My fiancée and I recently built a garden where we live on a small island off the coast of China. For her, a city girl from Taiwan, it’s her first time really getting her hands dirty. Even though I was raised with my hands in the dirt, the experience of starting with nothing and creating something completely our own has been more fun and meaningful than either of us could have imagined. Here’s a few lessons I wouldn’t have learned if we hadn’t gotten our hands dirty.
– Andy Paluch
“There’s Treasure Everywhere”
That’s the title of one of my favorite Calvin and Hobbes books and I’ve always felt like they are pretty good words to live by. Behind our apartment building there is a vacant lot and a small patch of woods. There are also two new apartment complexes being built around the corner right now and so there are various building materials, wooden pallets and trash strewn around the vacant lot and all through the woods. When we first moved in, I complained about how messy it was and what a shame that the construction crews had left so much junk to accumulate in our little corner of nature. Then I decided to start clearing away some of the trash and put in a garden. The best sunny spot was buried under a pile of plastic bags and glass bottles, but as I started to sort through it, I found all kinds of usable junk, and it turns out that usable junk isn’t really junk at all.
Now, the garden doesn’t look quite as good as if we’d brought in a load of topsoil and some railroad ties, but we were able to scavenge enough stone and bits of this and that to carve out and piece together a place to grow some veggies. The garden is slowly expanding back into the sea of trash and rubble that occupies the woods. The point is that I will never look at “junk” the same way again. As we go around town now, vacant lots are gold mines. You never know when you’ll find an old pallet in good enough shape to be torn apart and turned into a retaining wall or a nice old piece of stone with a corner sticking out from under a twisted pile of metal scraps.
You may not go cleaning up a vacant lot and building a garden anytime soon but I bet if you start to take a closer look you’ll find that you’re surrounded by “useable junk.” It might not be scrap metal and stones, but how about that part of your day or week that you dread? Maybe it’s the drive to work on Monday morning or maybe it’s the time you spend standing in line at the bank. How can you find a way to use that time rather than loathing it? Maybe there’s that one guy you work with that has such a sour attitude every time you talk to him that it puts you in a bad mood for an the rest of the day. Use him to see how good you can get at dealing with people with sour attitudes. If you look closely, I bet you can find ways to use a lot of the “junk” that usually just irritates and sucks the life out of you!
“Seeing is Doing”
As we’ve spent time out working in the garden we’ve had lots of people stop by to check up on what we’re doing. The spot is right on the corner and lots of elderly ladies walk past on their way to the small temple across the street. Because the space we picked to clean up was such a dump before we started, literally anything we put in would have been a great improvement. That’s a good place to be, and all of the local grandmas smile with approval when they see that someone picked up the trash and planted cauliflower.

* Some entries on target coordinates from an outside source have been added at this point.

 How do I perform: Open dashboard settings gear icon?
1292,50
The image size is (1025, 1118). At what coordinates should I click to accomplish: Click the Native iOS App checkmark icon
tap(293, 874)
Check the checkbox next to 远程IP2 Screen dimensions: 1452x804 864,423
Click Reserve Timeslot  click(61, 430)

The best passersby that come over to check things out are the young people. There is a group of boys that walk by the garden on their way home from school, and they always stop by if they see me out working. Our communication is pretty limited but they usually hang out for an hour or so, helping out and goofing around. They know everything that we have planted in the garden and have now had a hand in building about half of the beds. The really cool thing is that I’ve never really told them what to do or how to do it; they just hang out and do things. Carrying dirt around if that’s what I’m doing or tying up tomatoes or hilling potatoes; over the past couple months, it has started to become their garden.
I worked on a man’s farm once who had a simple motto for getting things done: “Seeing is doing. Doing is understanding. Understanding is seeing.” My fiancée and I just went on vacation for three weeks and left one of the 10-year-old boys in charge of the garden. Everything was alive, bigger and healthier than ever when we returned, and our towering tomato plants seem to stand as a testament to this model of learning. When you learn with your hands in the dirt it’s a very natural process to start to see what needs to be done and understand the reasons for doing it.
“Use It or Lose It”
The Internet can be a particularly challenging place to learn things because it’s so easy to access information and new ideas that we never really have to work for them. In fact we are exposed to so much information every day, our brains are a bit overloaded. A recent study from the Kaiser Family Foundation suggests that we get almost 12 hours of media exposure every day when factoring in the amount of time we spend multitasking with the TV, internet and radio all on at the same time. We’re never suffering from a shortage of ideas. In fact, we are suffering from exposure to a glut of ideas and a lack of opportunities to put them into practice or use them in some way.
If you read these articles every week, hopefully you are able find things that you can pick out and start using. There’s nothing like learning with your hands in the dirt. There’s no substitute for taking an idea or bit of insight and seeing what it feels like in the real world. If something resonates with you, use it as soon as possible if you really want to set it into practice in your life. If you don’t, you risk that idea getting washed out in the flood of information that we are exposed to all the time. So, keep reading, keep learning, keep searching but make sure you take time to use what you find, to test ideas in the real world and learn with your hands in the dirt.